- _Work instructions_: Among the lines of the data, copy those that hold "plus".

- _Data shown_:
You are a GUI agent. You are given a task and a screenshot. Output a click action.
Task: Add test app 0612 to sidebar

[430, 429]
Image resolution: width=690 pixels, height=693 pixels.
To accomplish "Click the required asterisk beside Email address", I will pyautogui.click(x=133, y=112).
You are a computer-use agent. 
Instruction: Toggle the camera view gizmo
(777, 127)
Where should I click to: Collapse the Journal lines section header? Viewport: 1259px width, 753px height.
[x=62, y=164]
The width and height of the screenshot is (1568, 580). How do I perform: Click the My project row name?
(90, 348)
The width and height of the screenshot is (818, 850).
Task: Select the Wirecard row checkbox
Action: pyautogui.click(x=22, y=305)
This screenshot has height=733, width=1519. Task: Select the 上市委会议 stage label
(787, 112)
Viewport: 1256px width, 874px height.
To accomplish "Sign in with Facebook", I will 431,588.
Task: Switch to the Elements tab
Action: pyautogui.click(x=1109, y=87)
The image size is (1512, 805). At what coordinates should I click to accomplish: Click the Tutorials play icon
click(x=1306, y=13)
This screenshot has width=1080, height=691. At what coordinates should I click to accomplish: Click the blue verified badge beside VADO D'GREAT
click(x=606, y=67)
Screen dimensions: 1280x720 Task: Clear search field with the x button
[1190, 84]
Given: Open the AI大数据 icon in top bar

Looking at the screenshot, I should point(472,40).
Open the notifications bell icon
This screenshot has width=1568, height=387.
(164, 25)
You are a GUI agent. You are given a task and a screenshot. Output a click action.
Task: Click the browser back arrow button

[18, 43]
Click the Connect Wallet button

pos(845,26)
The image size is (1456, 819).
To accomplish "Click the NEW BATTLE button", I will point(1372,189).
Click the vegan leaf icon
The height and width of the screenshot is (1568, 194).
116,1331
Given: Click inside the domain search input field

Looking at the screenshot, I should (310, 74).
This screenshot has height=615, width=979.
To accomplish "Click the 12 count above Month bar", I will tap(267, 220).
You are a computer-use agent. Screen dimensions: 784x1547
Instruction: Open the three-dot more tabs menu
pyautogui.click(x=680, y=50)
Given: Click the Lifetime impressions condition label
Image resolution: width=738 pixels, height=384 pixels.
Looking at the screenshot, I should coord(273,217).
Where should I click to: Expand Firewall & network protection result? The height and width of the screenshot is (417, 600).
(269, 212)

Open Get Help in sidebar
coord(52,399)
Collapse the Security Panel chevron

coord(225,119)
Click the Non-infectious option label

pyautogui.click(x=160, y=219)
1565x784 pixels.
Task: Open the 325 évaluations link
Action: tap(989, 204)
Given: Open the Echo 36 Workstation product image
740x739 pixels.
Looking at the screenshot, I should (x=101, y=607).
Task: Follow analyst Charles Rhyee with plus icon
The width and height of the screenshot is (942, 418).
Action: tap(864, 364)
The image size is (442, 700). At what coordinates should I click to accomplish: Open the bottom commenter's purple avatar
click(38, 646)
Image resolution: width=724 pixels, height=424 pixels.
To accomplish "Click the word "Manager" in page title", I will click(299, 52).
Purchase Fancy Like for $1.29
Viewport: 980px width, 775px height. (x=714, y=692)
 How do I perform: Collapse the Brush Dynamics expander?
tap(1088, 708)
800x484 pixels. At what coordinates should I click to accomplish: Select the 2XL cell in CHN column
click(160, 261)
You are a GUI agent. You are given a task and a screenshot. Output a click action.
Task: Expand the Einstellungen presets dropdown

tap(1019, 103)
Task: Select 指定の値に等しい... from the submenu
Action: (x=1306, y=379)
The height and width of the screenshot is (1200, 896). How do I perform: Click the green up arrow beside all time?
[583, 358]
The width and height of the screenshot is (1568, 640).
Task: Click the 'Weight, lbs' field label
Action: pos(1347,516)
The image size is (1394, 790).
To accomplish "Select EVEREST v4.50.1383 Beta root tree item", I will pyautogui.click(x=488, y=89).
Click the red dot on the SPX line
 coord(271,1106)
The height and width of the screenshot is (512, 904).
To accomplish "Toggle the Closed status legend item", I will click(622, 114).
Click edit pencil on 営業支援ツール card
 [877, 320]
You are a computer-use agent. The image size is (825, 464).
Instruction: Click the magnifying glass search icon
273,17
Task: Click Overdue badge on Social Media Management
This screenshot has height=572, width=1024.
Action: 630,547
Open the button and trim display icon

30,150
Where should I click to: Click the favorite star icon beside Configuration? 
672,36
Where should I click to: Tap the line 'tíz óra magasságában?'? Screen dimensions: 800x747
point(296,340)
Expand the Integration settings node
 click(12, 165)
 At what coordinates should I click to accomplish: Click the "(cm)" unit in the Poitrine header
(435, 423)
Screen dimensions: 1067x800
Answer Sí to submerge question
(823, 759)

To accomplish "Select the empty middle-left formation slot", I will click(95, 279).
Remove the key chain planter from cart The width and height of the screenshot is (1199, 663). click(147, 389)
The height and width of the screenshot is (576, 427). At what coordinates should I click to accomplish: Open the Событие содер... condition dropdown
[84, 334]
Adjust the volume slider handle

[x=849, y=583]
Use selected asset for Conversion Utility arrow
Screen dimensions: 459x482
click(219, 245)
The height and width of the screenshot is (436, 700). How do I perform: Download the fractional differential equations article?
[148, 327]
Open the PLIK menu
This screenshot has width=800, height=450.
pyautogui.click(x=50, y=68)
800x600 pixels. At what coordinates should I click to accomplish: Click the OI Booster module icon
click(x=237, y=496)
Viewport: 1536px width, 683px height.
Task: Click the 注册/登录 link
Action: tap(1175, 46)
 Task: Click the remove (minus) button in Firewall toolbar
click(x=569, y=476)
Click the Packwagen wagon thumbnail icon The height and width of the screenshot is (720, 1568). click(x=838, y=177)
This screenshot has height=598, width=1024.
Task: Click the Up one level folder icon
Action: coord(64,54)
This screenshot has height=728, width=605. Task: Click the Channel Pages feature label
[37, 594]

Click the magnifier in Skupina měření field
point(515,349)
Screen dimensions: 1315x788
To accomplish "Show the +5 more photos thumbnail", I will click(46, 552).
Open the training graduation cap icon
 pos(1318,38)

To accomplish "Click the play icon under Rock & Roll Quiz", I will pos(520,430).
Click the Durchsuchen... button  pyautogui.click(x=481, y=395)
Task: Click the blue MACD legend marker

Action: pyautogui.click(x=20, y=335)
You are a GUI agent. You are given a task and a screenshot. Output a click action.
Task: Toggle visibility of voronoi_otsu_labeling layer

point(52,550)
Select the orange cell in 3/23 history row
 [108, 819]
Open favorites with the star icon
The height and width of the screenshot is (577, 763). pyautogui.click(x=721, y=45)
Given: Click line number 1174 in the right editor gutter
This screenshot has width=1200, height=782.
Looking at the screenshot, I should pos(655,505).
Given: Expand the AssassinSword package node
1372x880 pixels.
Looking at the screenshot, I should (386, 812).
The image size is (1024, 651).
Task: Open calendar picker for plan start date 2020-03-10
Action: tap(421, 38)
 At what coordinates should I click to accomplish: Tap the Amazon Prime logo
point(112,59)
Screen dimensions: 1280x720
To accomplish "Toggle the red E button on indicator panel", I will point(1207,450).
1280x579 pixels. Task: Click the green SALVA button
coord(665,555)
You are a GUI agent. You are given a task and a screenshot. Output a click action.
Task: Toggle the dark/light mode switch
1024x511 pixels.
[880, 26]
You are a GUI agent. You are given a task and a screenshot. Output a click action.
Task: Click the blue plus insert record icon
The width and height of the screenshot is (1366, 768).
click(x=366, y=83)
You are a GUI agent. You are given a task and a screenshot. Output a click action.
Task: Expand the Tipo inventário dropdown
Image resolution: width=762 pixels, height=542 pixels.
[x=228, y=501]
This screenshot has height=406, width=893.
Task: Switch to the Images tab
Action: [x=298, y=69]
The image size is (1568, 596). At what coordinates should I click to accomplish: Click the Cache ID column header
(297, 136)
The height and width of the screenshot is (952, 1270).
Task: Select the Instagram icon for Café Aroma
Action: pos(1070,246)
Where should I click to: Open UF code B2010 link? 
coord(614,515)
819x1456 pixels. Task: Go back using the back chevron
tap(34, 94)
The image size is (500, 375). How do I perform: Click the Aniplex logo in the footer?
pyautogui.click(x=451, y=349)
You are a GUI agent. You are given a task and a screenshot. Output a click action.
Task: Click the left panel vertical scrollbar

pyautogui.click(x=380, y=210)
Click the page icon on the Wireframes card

- _Task response_:
Task: Follow analyst Charles Rhyee with plus icon
Task: Click the blue plus insert record icon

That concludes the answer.